On View
Both Reviled and Revered, La Malinche Has Been Called the Mother of Mexico. A New Exhibition Explores Her Evolving Image
A statement show, “Traitor, Survivor, Icon: The Legacy of La Malinche” is on view at the Denver Art Museum.
A statement show, “Traitor, Survivor, Icon: The Legacy of La Malinche” is on view at the Denver Art Museum.
Taylor Dafoe ShareShare This Article
Temptress and turncoat. Mother of a new nation. Chicana heroine.
La Malinche has lived many lives in the cultural imagination since her death in the 16th century, as generations of people have appropriated her image to promote their own political agendas. Now, a landmark exhibition at the Denver Art Museum (DAM) explores the complex legacy of the woman and her impact on artistic culture on either side of the U.S.-Mexico border—the first major scholarly presentation to do so.
An enslaved Nahua woman who became Hernán Cortés’s interpreter and consort during his conquest of the Aztec Empire, La Malinche proved to be a key actor in one of the defining moments of world history. Whether she did so willingly or not, we don’t know. In fact, there’s much we don’t know about her life. And yet, for five hundred years, La Malinche has loomed large in modern Mexican legend.
That much is evidenced by the 68 artworks that make up “Traitor, Survivor, Icon: The Legacy of La Malinche,” on view at DAM through May 8, 2022. (Following its presentation at DAM, the exhibition will travel to the Albuquerque Museum and the San Antonio Museum of Art). It’s an important presentation that doubles as a statement unto itself.
The show took six years to pull together, with independent curator Terezita Romo working along with Victoria I. Lyall, DAM’s curator of Art of the Ancient Americas, and Matthew H. Robb, chief curator at the UCLA’s Fowler Museum.
“This is the first time there’s ever been an exhibition like this,” explained Romo. “Even in Mexico, La Malinche’s story is always connected to Cortés—it’s always about the conquest. This exhibition really pushes that out. It’s more about this young indigenous teenager and what she did in terms, not only surviving, but of actually changing history.”
The show is broken down into five sections, each devoted to a different personification of La Malinche’s legacy. The first, “La Lengua” (or “The Interpreter”), examines her role as an interlocutor between the Aztec and Spanish peoples, from Cortés’s first written description of her as “la lengua que yo tengo” (“my tongue”)—an appellative he used instead of acknowledging her name—to posthumous depictions of her as a woman empowered by language.
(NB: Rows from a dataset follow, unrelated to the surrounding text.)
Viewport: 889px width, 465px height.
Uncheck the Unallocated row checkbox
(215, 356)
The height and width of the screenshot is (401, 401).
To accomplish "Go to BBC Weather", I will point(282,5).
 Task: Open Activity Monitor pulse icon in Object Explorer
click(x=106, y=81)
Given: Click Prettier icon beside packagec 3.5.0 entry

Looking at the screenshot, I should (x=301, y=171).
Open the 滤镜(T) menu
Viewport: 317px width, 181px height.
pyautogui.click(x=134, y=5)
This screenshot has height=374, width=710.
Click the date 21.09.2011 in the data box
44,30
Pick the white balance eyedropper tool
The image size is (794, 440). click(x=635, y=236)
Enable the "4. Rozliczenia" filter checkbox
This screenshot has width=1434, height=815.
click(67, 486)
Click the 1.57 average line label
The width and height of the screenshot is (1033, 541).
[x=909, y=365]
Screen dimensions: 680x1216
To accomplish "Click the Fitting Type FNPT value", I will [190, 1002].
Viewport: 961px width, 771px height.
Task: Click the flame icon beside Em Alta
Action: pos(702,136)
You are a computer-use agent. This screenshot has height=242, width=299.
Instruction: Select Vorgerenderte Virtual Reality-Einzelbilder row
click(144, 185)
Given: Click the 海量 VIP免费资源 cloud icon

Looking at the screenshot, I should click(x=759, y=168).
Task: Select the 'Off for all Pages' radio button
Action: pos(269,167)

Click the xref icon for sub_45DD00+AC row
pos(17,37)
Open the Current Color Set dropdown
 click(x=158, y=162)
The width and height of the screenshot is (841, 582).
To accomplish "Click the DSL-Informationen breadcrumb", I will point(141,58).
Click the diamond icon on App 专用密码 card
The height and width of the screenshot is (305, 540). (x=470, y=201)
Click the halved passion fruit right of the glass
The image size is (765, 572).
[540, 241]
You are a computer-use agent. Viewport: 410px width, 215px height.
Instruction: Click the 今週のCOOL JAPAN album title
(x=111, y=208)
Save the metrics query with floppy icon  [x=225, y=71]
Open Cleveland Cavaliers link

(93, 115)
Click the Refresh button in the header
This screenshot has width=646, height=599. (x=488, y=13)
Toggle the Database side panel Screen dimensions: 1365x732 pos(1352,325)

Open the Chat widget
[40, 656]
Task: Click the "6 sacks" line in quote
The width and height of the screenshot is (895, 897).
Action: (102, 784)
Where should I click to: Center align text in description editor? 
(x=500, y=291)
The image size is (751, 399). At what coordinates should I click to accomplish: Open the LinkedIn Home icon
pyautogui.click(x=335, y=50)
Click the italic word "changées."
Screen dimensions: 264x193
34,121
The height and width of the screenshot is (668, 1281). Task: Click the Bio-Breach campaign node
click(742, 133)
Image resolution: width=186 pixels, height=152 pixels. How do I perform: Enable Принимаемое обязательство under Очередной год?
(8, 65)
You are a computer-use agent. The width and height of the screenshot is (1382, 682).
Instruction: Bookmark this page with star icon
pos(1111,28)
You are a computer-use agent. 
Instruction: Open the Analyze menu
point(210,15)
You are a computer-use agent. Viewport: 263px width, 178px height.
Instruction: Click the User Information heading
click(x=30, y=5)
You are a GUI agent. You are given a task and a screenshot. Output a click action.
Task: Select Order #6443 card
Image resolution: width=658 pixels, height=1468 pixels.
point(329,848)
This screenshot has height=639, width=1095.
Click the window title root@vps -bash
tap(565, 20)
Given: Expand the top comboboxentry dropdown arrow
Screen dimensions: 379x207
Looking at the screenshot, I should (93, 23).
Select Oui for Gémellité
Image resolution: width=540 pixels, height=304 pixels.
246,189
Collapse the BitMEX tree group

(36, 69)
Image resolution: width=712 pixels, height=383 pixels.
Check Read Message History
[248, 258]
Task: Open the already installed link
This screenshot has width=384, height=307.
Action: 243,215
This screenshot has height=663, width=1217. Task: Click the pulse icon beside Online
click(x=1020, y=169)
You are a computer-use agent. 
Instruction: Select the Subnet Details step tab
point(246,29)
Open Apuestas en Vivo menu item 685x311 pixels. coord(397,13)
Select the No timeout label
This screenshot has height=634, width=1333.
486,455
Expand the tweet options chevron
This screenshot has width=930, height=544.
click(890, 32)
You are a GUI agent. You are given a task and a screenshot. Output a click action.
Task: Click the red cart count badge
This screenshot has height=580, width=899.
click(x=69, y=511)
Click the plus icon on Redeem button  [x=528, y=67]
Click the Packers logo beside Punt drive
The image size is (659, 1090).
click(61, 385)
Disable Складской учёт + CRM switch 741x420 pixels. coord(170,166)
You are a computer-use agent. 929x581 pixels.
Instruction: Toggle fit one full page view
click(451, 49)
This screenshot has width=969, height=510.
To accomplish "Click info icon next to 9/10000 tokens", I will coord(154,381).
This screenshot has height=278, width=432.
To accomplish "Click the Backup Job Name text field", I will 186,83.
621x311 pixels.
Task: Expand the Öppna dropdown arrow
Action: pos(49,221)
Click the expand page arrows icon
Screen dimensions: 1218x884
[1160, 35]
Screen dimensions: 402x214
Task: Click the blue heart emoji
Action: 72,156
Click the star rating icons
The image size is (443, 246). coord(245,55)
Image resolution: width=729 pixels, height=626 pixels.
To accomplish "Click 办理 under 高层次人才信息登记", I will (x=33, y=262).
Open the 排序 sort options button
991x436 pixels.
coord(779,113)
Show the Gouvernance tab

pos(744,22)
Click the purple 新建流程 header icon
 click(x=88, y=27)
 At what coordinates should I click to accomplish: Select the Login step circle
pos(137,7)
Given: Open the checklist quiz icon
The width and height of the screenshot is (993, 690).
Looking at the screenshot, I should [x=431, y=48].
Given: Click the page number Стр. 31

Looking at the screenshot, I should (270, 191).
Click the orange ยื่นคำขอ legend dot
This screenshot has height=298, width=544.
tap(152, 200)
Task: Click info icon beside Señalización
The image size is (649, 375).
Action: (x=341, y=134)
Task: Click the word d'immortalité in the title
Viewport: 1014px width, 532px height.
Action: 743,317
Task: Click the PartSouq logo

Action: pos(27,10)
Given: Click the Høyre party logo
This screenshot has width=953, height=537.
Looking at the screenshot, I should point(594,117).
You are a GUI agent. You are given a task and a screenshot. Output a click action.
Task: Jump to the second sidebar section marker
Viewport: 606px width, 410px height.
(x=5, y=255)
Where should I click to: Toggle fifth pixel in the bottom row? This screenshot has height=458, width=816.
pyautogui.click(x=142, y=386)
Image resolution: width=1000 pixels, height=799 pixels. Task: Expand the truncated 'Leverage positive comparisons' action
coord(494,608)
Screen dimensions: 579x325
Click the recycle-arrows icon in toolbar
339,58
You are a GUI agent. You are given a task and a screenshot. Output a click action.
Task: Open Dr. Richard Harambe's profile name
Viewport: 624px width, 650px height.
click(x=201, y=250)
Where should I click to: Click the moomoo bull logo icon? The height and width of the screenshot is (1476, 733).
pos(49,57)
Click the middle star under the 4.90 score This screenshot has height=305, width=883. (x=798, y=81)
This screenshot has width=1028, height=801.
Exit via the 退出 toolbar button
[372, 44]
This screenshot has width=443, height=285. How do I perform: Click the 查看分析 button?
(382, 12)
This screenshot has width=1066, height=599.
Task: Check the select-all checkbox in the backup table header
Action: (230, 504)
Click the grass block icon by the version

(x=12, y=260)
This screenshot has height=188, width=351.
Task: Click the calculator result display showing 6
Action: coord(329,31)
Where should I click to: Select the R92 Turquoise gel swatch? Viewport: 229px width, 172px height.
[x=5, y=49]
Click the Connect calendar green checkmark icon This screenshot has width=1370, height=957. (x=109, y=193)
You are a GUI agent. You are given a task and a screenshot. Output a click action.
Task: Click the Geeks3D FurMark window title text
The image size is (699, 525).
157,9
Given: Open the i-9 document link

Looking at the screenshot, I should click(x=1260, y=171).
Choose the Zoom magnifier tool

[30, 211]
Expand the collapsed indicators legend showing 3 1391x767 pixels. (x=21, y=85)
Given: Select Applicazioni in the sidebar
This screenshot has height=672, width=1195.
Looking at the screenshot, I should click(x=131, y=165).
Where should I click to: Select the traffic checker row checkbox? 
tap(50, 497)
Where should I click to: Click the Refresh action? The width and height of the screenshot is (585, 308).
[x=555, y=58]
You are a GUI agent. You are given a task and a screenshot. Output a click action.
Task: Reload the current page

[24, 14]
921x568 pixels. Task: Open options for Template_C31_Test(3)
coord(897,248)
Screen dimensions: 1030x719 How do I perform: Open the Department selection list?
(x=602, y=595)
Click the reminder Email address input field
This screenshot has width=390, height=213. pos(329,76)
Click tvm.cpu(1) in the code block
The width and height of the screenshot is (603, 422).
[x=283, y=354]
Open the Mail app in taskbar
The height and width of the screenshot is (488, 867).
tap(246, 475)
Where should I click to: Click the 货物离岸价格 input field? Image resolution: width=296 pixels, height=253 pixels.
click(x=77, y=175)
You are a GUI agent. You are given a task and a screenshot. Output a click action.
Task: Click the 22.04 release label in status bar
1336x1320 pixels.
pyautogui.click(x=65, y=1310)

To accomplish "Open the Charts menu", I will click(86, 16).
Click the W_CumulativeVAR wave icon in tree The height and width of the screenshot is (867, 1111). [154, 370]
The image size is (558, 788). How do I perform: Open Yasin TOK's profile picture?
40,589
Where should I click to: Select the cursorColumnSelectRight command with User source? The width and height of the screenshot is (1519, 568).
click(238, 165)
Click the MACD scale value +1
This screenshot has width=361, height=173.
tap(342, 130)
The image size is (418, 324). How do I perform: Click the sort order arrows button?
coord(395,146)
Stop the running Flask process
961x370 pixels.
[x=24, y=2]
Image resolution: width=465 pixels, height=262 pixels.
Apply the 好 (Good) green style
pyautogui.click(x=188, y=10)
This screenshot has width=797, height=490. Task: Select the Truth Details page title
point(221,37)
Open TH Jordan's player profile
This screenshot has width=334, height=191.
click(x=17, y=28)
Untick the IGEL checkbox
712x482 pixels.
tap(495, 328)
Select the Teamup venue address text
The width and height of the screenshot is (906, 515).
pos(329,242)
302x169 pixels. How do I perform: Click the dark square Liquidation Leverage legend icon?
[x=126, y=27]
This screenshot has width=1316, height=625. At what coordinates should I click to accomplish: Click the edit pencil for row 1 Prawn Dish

Next comes “La Indígena” (“The Indigenous Woman”), which looks at how the racial designations imposed upon her by conquistadors forms the foundation of her mythology, an otherized object of beauty from a defeated people; and “La Madre de Mestizaje” (“The Mother of a Mixed Race”), an exploration of how, in the wake of the Mexican revolution, the country adopted La Malinche, the mother of Cortés first son, as as a symbol of a new mixed race.
By far the biggest section of the show, “La Traidora” (“The Traitor”), focuses on the way La Malinche was depicted throughout much of the 20th century—as a person who turned her back on her people, inviting generations of ethnic cleansing. (Roma points out that the most prominent examples of this depiction “mainly came from men, which is not a coincidence.”) It was during this time that the word “malinchista” was popularized as a pejorative term for someone who prefers foreign cultures to their own. Even today, it’s through that word that most Mexicans know La Malinche at all.
“One of the things we wanted to accomplish with the retelling of this story was to have those visitors who are familiar with her story reexamine their preconceived notions and to really understand how pernicious some of those metaphors can be,” said Lyall. “That her name is the basis of a slur that’s quite popular—this is a way of passively emphasizing the sexist and misogynistic view of a woman’s influence.”
In response to this period of denigration, La Malinche was reclaimed as an icon of the Chicana movements of the 1960s and ‘70s. This is the subject of the fifth and last part of the show, a section that extends to today, looking at how her image has been embraced by a number of different communities, from feminists to trans activists.
Despite the myriad ways in which La Malinche’s mythology has been exploited, she’s always resisted reduction, explained Romo.
“That has always been the core of what has interested me about her—she was such a complex being,” the curator said. “It’s what makes her so powerful: she elicits these different representations from people.”
Thanks to their work, more people will be bringing their own contemporary interpretations to her story. Prior to the opening of the show, DAM launched a series of outreach programs, trying to both gauge the perception of La Malinche in the community and educate people about her story.
“The best comment we had was, ‘How come there isn’t a Disney princess movie about her?'” Lyall recalled, laughing. “That was definitely not the avenue we wanted to go, but to me it really underlined how, even if our visitors don’t know who La Malinche is, once they hear her story, they are hooked.”
“Traitor, Survivor, Icon: The Legacy of La Malinche,” is on view at the Denver Art Museum now through May 8, 2022. It will travel to the Albuquerque Museum from June 11–September 4, 2022, and the San Antonio Museum of Art from October 14, 2022–January 08, 2023.